Retype the data below exactly; skip every image.

### [Available data]
----
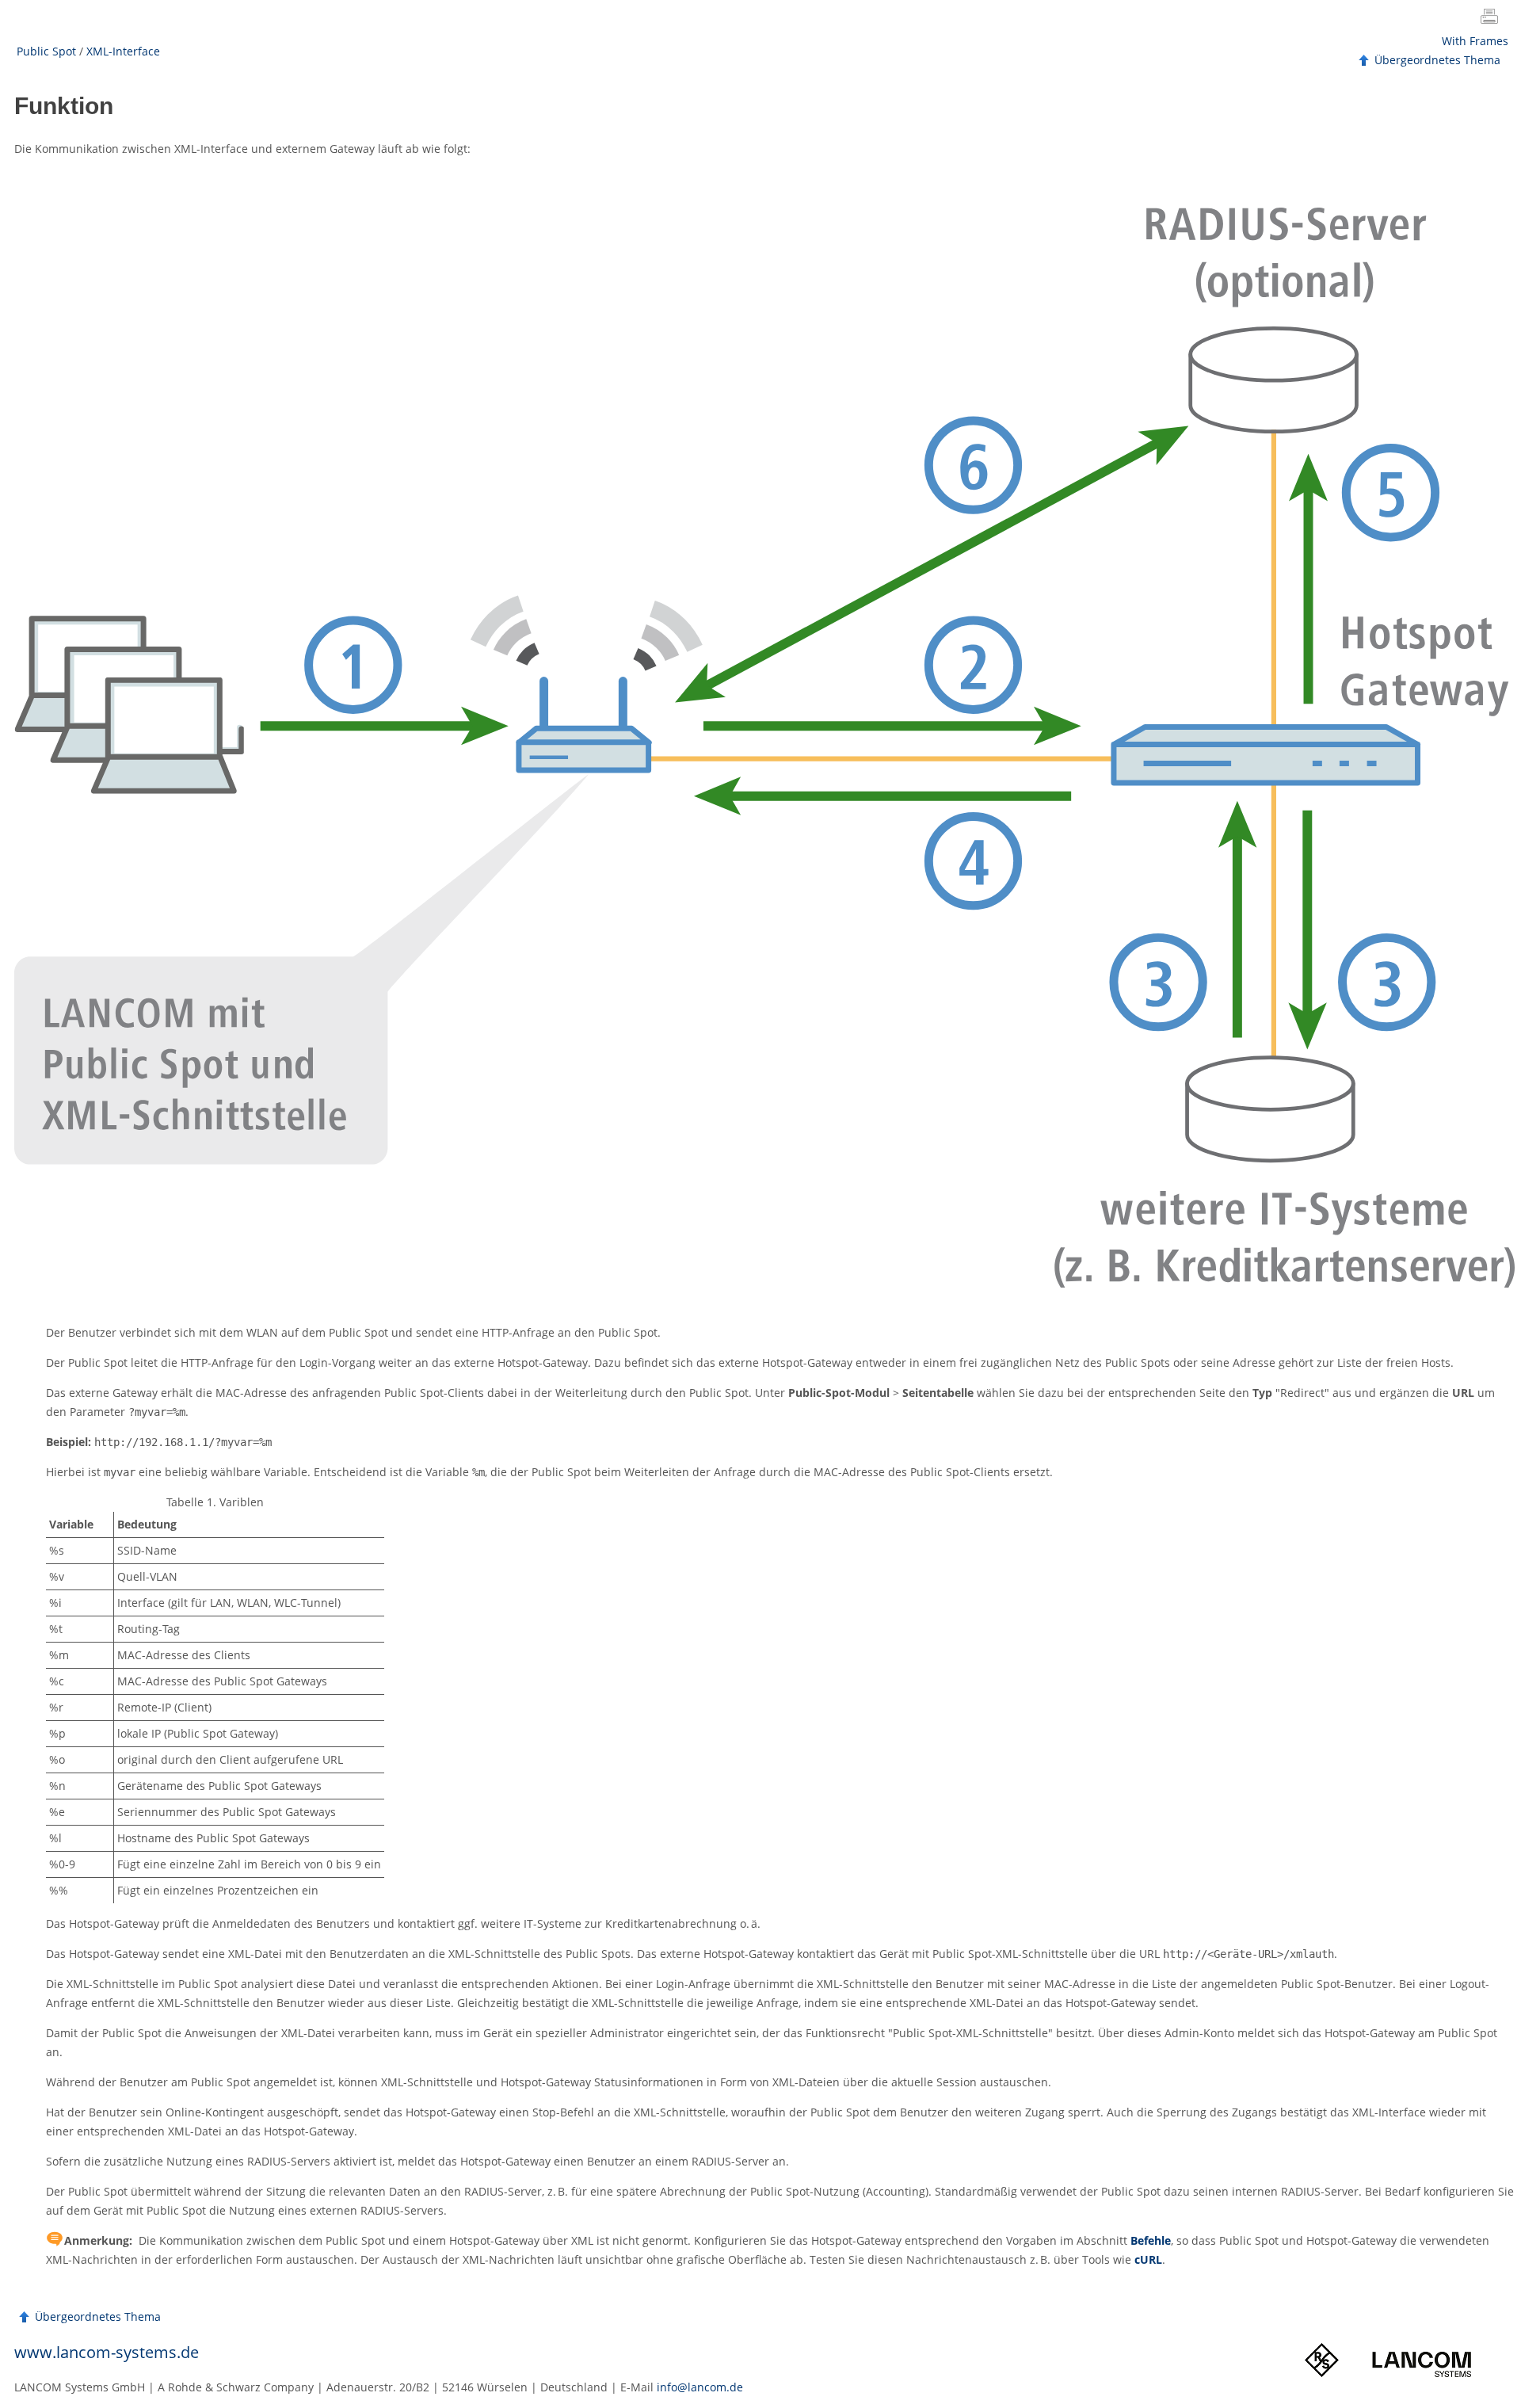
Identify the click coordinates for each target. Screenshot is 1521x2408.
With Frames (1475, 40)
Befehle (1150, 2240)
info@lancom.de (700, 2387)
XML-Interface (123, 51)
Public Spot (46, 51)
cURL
----
### [Exercise solution]
Identify the click coordinates for each target. Screenshot is 1521x2408.
With Frames (1475, 40)
Befehle (1150, 2240)
info@lancom.de (700, 2387)
XML-Interface (123, 51)
Public Spot (46, 51)
cURL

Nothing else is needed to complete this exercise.